[[ Record excerpts, beginning ]]

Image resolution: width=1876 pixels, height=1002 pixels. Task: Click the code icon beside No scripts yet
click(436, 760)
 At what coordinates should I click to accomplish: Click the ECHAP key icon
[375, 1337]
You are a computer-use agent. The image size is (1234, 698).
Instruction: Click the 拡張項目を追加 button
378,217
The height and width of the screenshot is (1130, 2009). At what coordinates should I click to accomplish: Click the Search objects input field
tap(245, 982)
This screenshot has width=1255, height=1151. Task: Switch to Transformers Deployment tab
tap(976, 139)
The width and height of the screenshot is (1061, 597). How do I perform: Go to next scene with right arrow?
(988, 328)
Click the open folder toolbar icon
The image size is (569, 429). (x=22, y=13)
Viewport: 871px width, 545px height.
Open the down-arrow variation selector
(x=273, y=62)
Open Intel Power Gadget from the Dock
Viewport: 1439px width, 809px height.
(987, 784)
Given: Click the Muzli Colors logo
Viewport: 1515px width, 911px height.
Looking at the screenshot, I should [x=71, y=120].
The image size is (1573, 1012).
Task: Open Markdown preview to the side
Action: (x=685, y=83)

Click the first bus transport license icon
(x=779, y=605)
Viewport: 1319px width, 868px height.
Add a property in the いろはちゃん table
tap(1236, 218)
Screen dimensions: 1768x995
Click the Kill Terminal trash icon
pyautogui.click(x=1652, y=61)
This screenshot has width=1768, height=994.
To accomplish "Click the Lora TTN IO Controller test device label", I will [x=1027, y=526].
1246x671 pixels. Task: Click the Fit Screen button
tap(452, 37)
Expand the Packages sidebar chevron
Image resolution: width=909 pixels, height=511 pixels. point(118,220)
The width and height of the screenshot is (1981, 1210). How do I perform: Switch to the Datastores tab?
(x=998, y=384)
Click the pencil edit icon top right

[[ Record excerpts, end ]]

Work task → The required output is the lines from the one holding "Open the down-arrow variation selector" through the last line of the entries above, copied exactly.

Solution below →
Open the down-arrow variation selector
(x=273, y=62)
Open Intel Power Gadget from the Dock
Viewport: 1439px width, 809px height.
(987, 784)
Given: Click the Muzli Colors logo
Viewport: 1515px width, 911px height.
Looking at the screenshot, I should [x=71, y=120].
The image size is (1573, 1012).
Task: Open Markdown preview to the side
Action: (x=685, y=83)

Click the first bus transport license icon
(x=779, y=605)
Viewport: 1319px width, 868px height.
Add a property in the いろはちゃん table
tap(1236, 218)
Screen dimensions: 1768x995
Click the Kill Terminal trash icon
pyautogui.click(x=1652, y=61)
This screenshot has width=1768, height=994.
To accomplish "Click the Lora TTN IO Controller test device label", I will [x=1027, y=526].
1246x671 pixels. Task: Click the Fit Screen button
tap(452, 37)
Expand the Packages sidebar chevron
Image resolution: width=909 pixels, height=511 pixels. point(118,220)
The width and height of the screenshot is (1981, 1210). How do I perform: Switch to the Datastores tab?
(x=998, y=384)
Click the pencil edit icon top right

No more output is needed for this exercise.